Strong investment returns may not fully
translate into earnings recovery in 1H09
􀀗 Extent of gains realised in 1H08 could
make comparisons disappointing
􀀗 China Life and Ping An are not A-share
proxies. We remain biased to the
downside
HSBC forecasts for 1H09 show an investment-led
recovery. We set out our forecasts for 1H09. The main
contributor to earnings recovery is investment gains.
We stay biased to the downside ahead of the results.
Large realised gains in 1H08 masked extent of equity losses
and could mean that, despite the rally in the A-share market,
earnings comparisons are likely to disappoint. We think the
earnings recovery will be more apparent in 2H09.

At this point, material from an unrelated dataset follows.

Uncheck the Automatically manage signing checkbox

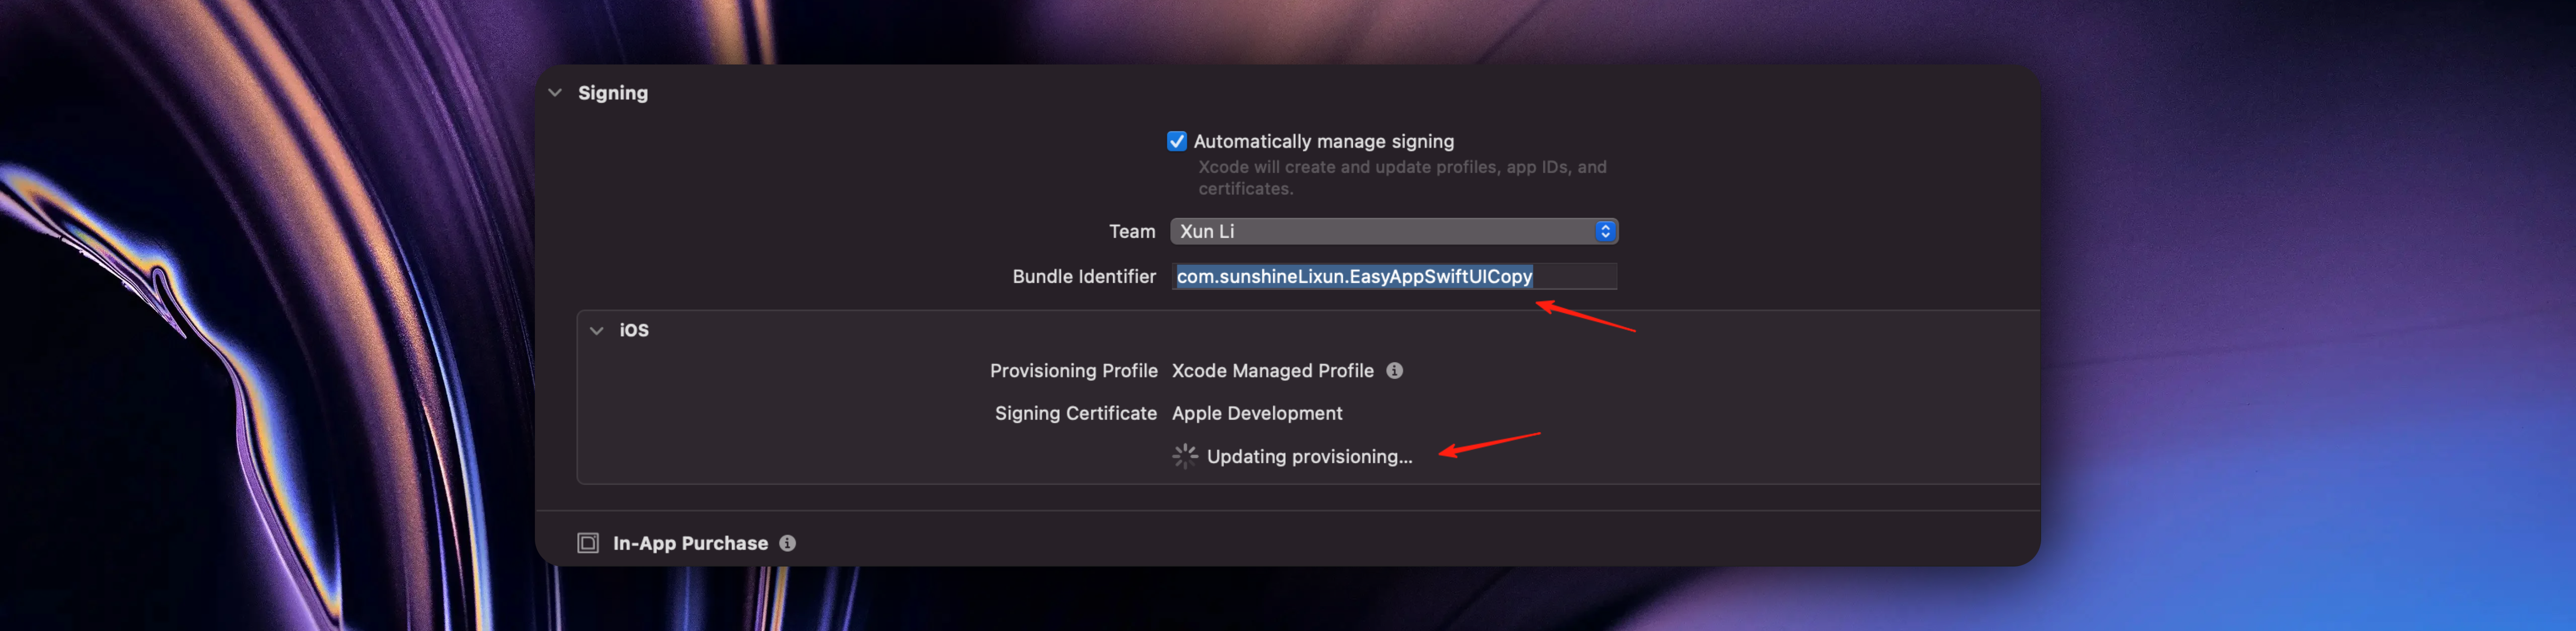tap(1176, 141)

We do not believe China Life, PICC and Ping An are
good A-share proxies. Investors who have played these
stocks as capturing the A-share rally could be disappointed,
though we acknowledge the scope insurers have to smooth
results, particularly at the interim stage.
Reduced sales of single premium investment business will
likely curtail premium growth for China Life and China
Pacific. Ping An and CIIH have more robust regular premium
sales, which have been the driver of revenue growth.
Much improved p&c business. On the back of sharply
rising car sales, auto business has been the main premium
growth driver for p&c business, while lower catastrophe
losses have led to improved earnings.